Langzeitarbeit im Sitzen kann zu gesundheitlichen Problemen führen. Ergonomische Arbeitsplätze werden bei der Telekom daher überall sichergestellt – egal ob im Büro oder im Auto. In Deutschland unterstützen hierbei Fachkräfte für Arbeitssicherheit. Bei Hrvatski Telekom in Kroatien stellen speziell geschulte Führungskräfte den korrekten Umgang mit der Arbeit am Computer sicher.

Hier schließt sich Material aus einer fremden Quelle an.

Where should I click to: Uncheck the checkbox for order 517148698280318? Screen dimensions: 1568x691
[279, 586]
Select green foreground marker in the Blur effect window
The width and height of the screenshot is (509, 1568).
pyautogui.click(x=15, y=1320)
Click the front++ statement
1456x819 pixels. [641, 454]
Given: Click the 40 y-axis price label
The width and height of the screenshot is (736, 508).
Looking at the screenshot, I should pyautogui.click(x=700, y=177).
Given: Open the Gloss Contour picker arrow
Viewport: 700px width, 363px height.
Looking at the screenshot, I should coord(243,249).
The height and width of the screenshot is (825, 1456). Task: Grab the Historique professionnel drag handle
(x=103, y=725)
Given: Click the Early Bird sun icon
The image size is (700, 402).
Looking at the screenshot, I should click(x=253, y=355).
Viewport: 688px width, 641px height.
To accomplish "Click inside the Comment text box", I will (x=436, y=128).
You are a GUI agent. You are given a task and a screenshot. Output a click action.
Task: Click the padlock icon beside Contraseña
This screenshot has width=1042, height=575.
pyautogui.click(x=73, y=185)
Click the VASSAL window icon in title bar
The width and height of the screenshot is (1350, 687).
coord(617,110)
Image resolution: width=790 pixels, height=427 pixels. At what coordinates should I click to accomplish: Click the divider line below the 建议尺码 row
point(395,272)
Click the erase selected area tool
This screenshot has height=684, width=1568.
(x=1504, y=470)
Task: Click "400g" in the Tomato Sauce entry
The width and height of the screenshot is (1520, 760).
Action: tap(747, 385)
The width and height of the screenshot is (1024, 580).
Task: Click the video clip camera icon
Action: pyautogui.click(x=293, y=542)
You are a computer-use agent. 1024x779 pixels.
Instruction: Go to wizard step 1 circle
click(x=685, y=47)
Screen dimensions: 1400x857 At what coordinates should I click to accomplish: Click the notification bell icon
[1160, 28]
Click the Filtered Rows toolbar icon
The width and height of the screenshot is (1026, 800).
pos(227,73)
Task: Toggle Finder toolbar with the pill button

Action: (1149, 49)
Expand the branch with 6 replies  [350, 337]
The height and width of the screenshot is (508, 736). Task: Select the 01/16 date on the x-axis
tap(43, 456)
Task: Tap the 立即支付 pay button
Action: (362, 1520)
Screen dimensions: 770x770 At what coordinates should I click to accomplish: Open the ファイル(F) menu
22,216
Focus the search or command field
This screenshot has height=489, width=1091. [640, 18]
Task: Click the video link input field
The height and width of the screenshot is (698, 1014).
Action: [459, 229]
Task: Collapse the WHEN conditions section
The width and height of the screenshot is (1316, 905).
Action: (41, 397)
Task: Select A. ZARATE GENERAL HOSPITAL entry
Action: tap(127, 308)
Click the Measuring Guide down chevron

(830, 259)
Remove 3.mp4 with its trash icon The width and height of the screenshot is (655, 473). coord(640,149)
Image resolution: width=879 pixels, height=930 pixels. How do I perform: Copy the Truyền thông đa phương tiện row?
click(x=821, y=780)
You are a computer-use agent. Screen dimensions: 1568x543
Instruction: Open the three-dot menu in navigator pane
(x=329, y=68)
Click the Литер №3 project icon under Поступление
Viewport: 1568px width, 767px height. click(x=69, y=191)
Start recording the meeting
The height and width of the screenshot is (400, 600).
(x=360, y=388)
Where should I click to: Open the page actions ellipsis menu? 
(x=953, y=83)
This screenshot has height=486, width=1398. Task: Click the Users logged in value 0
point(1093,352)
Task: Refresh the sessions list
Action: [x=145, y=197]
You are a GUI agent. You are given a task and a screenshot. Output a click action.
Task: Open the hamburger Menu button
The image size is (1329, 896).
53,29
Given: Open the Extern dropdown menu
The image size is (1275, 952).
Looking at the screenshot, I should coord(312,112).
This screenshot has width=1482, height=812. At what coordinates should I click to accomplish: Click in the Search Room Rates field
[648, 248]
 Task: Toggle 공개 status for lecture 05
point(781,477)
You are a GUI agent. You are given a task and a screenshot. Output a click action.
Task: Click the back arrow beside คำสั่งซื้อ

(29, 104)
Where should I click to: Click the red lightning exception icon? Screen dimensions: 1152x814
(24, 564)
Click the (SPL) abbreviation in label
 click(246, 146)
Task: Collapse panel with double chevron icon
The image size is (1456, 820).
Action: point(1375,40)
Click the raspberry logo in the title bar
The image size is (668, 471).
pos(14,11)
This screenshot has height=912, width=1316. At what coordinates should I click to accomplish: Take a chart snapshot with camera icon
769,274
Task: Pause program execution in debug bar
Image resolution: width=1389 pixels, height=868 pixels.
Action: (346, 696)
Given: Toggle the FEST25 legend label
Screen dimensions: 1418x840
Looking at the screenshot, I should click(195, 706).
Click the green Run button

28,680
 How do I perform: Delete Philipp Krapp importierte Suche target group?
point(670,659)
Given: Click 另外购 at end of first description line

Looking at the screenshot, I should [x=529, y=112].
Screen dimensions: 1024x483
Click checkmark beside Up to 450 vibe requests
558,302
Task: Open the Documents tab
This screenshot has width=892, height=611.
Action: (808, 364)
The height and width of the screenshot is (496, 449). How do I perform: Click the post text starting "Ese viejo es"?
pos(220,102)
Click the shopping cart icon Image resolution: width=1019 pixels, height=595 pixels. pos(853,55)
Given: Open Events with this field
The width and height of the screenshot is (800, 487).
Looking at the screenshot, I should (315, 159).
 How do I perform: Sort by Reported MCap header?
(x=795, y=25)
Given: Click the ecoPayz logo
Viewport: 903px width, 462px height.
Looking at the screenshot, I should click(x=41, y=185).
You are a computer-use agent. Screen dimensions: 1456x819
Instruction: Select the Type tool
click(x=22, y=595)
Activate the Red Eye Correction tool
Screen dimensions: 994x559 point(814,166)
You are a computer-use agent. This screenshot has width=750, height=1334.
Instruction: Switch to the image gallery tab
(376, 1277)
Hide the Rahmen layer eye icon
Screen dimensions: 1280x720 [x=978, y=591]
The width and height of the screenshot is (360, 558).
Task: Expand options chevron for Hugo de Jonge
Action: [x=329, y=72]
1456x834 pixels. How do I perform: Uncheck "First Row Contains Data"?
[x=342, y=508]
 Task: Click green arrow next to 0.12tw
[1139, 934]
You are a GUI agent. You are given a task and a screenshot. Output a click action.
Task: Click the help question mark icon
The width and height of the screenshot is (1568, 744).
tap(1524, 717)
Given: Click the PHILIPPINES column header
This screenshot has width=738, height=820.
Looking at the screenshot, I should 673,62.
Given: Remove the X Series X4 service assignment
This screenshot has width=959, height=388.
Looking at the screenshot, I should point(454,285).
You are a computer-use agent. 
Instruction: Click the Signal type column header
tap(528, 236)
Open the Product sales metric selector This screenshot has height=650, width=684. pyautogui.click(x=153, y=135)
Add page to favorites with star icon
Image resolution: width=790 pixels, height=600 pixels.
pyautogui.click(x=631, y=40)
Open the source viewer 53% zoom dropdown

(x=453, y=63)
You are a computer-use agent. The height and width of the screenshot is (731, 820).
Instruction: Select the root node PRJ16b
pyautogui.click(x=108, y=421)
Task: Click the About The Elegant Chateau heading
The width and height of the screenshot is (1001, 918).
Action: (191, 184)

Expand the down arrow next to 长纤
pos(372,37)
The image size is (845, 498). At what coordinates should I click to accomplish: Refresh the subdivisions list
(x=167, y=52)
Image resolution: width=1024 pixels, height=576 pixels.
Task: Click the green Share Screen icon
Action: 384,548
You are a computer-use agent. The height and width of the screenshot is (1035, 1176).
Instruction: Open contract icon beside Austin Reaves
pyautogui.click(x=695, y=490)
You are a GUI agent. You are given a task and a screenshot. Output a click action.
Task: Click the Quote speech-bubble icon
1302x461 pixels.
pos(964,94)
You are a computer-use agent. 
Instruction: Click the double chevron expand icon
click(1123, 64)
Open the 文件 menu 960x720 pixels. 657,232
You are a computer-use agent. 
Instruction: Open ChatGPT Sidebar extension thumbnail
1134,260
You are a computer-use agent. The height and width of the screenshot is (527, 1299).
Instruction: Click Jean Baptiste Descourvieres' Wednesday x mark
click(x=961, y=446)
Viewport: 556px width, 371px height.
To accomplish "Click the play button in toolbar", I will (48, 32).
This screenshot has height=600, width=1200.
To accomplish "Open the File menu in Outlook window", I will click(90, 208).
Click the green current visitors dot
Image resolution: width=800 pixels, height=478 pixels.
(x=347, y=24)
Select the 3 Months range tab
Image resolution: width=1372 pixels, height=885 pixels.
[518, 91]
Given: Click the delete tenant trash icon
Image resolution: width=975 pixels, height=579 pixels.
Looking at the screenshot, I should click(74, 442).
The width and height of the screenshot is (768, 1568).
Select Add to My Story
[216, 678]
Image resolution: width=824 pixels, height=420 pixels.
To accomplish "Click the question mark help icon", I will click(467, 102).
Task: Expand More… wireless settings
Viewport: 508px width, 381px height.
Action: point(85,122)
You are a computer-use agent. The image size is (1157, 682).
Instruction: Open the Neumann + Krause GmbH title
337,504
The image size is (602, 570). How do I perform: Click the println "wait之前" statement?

Gesünder leben und arbeiten dank App?

Manche sagen uns das Wetter voraus, andere sind virtuelle Kaufhäuser: Apps gibt es für jeden erdenklichen Zweck. Aber können sie uns auch dabei helfen, gesünder und bewusster zu leben und zu arbeiten? Um das herauszufinden, haben wir 2018 damit begonnen, Gesundheits-Apps zu testen. Zum Beispiel die App „NutriAssist“. Beschäftigte können damit ihren individuellen Nährstoffbedarf ermitteln. Außerdem konnten unsere Mitarbeiterinnen und Mitarbeiter eine App zur Kopfschmerzprävention ausprobieren. Die Apps wurden im Rahmen des Projekts „Digitalisierung und Gesundheit“ getestet, das wir in Deutschland mit der BARMER Krankenversicherung durchführen. Im Zuge des Projekts erprobten wir 2019 außerdem den „Digital Health Guide“. Auf der Online-Plattform können unsere Beschäftigten einen Selbsttest durchführen und ihre individuellen Gesundheitsziele definieren. Anschließend werden ihnen passende betriebliche Gesundheitsangebote in der Nähe angezeigt.

Immer besser werden

Wie erfolgreich sind wir mit unseren Maßnahmen zur Verbesserung der Arbeitssicherheit und des Gesundheitsschutzes? Das messen wir nicht nur mit verschiedenen Kennzahlen, sondern fragen unsere Mitarbeiterinnen und Mitarbeiter auch ganz direkt. Mithilfe einer „Gefährdungsbeurteilung psychische Belastungen“ finden wir zum Beispiel heraus, ob Belastungen am Arbeitsplatz vorliegen und den Beschäftigten ausreichend Ressourcen zur Verfügung stehen. Die Befragung findet im Rahmen unserer konzernweiten Mitarbeiterbefragung statt. Sie liefert unseren Führungskräften wichtige Erkenntnisse, um Verbesserungsmaßnahmen einzuleiten und ihre Teams weiterzuentwickeln. Dazu gibt es im Anschluss an jede Mitarbeiterbefragung einen Folgeprozess. Auf Basis der Ergebnisse geben wir Handlungsempfehlungen, welche Maßnahmen ein Team ergreifen sollte, um gesund und leistungsfähig zu sein. Die Wirksamkeit der Maßnahmen wird kontinuierlich überprüft und bei der nächsten großen Mitarbeiterbefragung erneut abgefragt.


95.5

95,5 Prozent betrug unsere Gesundheitsquote (ohne Berücksichtigung von Langzeitkranken) 2019. Sie gibt an, wie viel Prozent der geplanten Arbeitszeit unsere Beschäftigten tatsächlich gearbeitet haben.

Gesundheit in Zahlen

Wie viel Prozent der geplanten Arbeitszeit verbringen unsere Mitarbeiterinnen und Mitarbeiter wirklich am Arbeitsplatz – und wie oft sind sie krank? Das verrät die sogenannte Gesundheitsquote. Je höher der Wert, desto besser. Unser Ziel: Bis 2020 soll die Gesundheitsquote – ohne Berücksichtigung von Langzeitkranken – konzernweit bei 95,9 Prozent liegen.

Wenn es uns gut geht, sind wir auch bessere Freunde, Partner und Eltern. Indem wir die Gesundheit und das Gesundheitsbewusstsein unserer Beschäftigten fördern, leisten wir über die Unternehmensgrenzen hinaus einen Beitrag für die Gesellschaft.